Designer Fenia Proost visualises how plastics are now part of our body.
It is important to differentiate between material properties and material application. A plastic bag for instant is used for a very short period while the bag itself lasts for several hundreds years. The discrepancy between the single use application and the durable quality of the material is unsustainable, not the material itself.
Recycling is a strategy to increase the resource efficiency of single use plastics. During a site visit at Eco-Oh recycling centre we learned how single use packaging is collected, washed, shredded into a granulate, remelted and remolded into new products like picnic benches. The recycling process requires complex logistics and involvement of multiple stakeholders including policy, industry and citizens. Although packaging materials such as polyethylene (PE), polypropylene (PP), polystyrene (PS) and polyvinyl chloride (PVC) are (in theory) 100 % recyclable, only 14% of the global plastic economy is actually recycled. The quality of the recycled plastics also downgrades when different types thermoplastics are mixed. Resulting in a limited color palette and inferior material properties to virgin plastics. The applications need to be very robust to maintain structural integrity.
Recycled plastic color palette and benches at Eco-Oh
Opposed to recycling, reusing plastics seems to be a more efficient strategy. The material does not need to be remelted and remoled. It is easy to understand that the life cycle of a reusable water bottle is a lot more resource efficient than recycling a single use water bottle.
Designer Nathan Vrebos applies glass blowing techniques to thermoplastic water bottles. Creating a hybrid esthetic that mixes traditional craft and industrial molding techniques.
Regardless of its inefficiency, complexity and inferior quality the recycling strategy is well integrated in our society. Global brands are more likely to adopt the recycling strategy because it does not fundamentally change their business model. They can promote their recycling strategy while continuing to produce single use packaging. The recycling strategy actually supports our throw away culture rather than challenging it. Adopting a reuse strategy requires businesses to reinvent their business models and supply chains. This disruptive nature
Another barrier to adopt alternative strategies to recycling is the value we add to plastic in our economy. Due to low petroleum prices it is relatively cheap to source and mass-produce plastic. Resulting in cheap products. A plastic garden chair for instance can be bought for under 10 dollar. That is a good deal for a stackable and weather resistant piece of furniture. Costs made to the environment made during mining, producing and shipping are not taken into account. When the chair is broken or we get tired of it we just buy a new one. Resulting in more waste and more costs to the environment.
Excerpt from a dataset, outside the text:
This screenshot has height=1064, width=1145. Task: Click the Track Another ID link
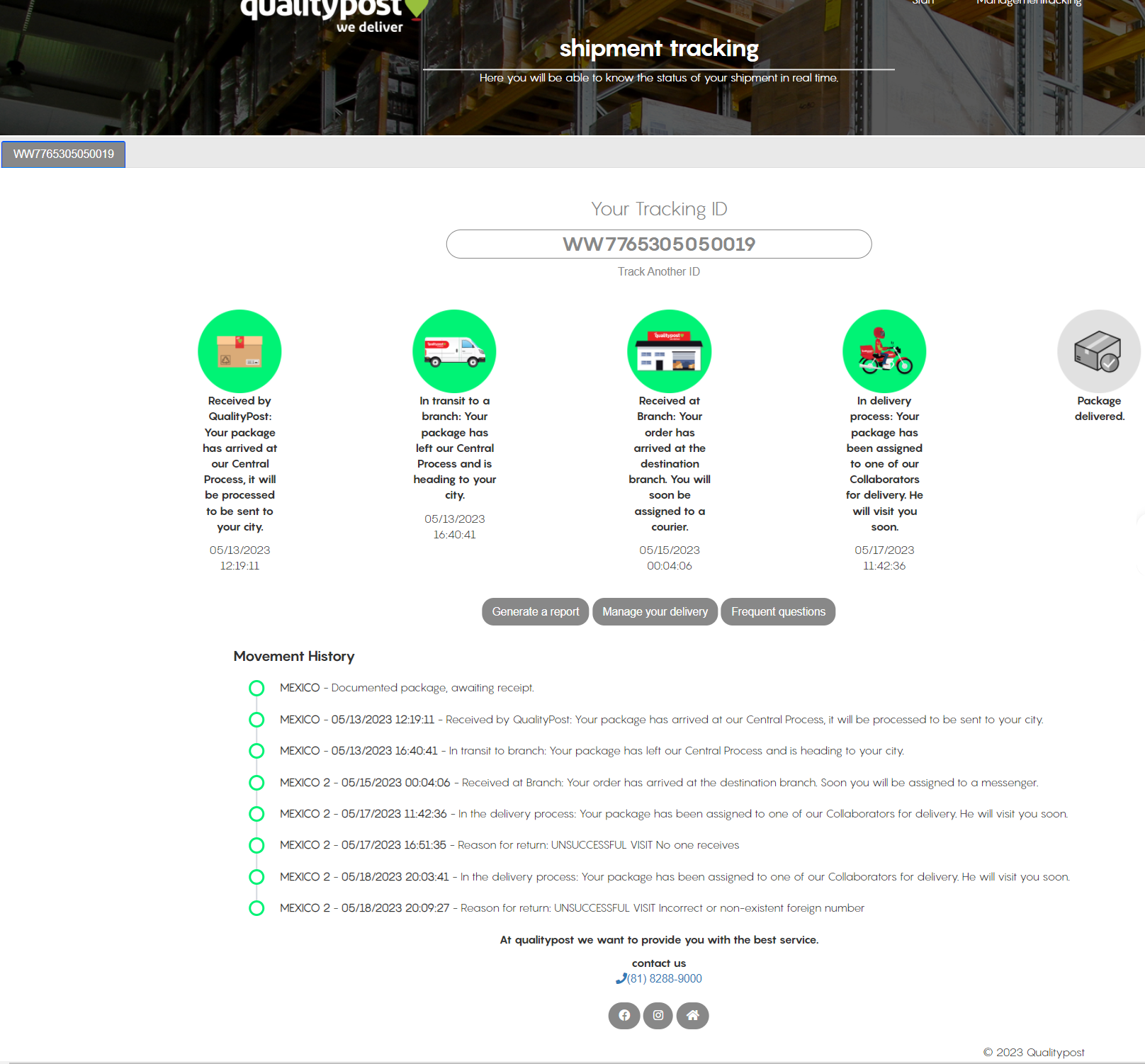coord(658,272)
Designer Jietse Vanlandshoot repaired a plastic garden chair with contrasting materials like wood and metal.
Because the throw away culture is so well integrated in our society and the value of plastic is relatively low it is really challenging to adopt more sustainable strategies for using plastics. These new strategies have to be adopted by companies, governments and citizens. The EU has created an important incentive by banning (certain types) single use packaging. Designers can also create incentives by creating their own alternative strategies like Juul Prinsen who designed a series of tutorials that promote collecting and upcycling of plastic packaging. Or July Van Hapert who designed a waterless soap capsules that eliminates the use of plastic packaging in the bathroom.
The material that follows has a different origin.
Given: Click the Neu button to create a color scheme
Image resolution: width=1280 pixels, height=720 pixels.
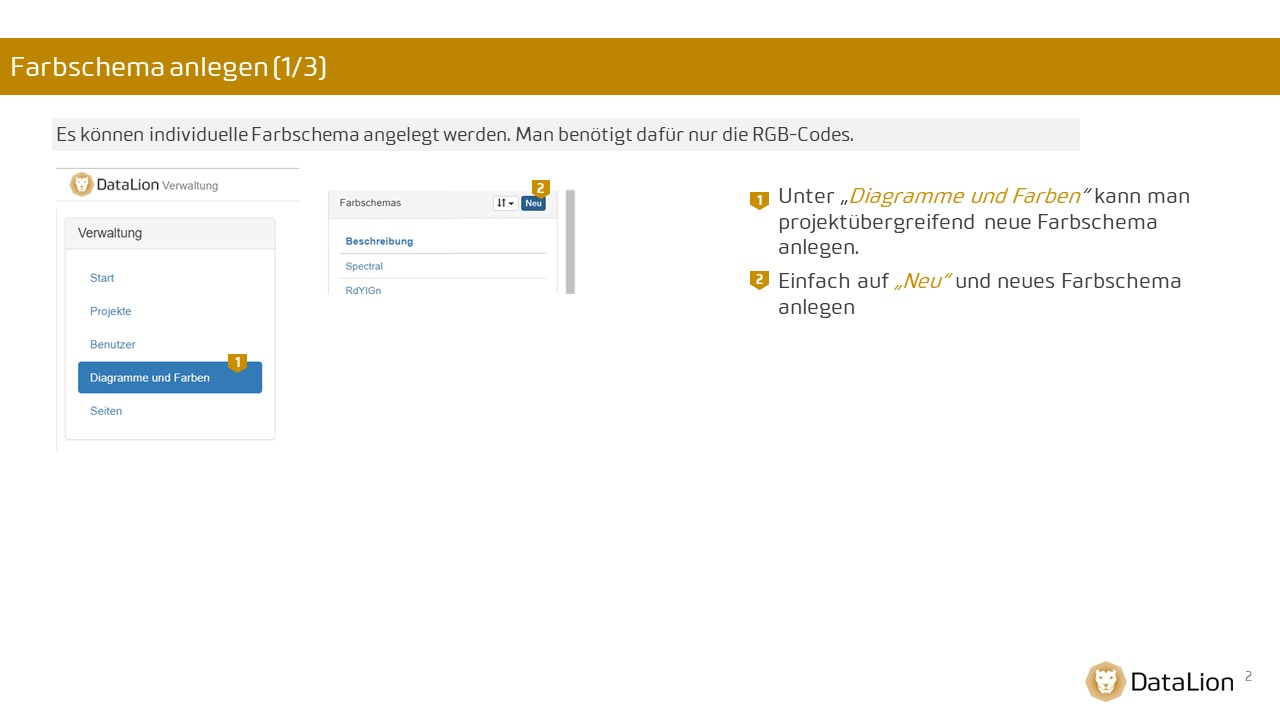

Designing user friendly and attractive system that require less packaging or promote active involvement of citizens can be valuable strategies to facilitate the transition towards a circular plastic economy. Recycling still has a place in the circular economy but is should be regarded as a last resort not a marketing strategy. Exploring alternative circular strategies to recycling is the subject of future design research in the plastic lab. We are open for new ideas to collaborate on this subject.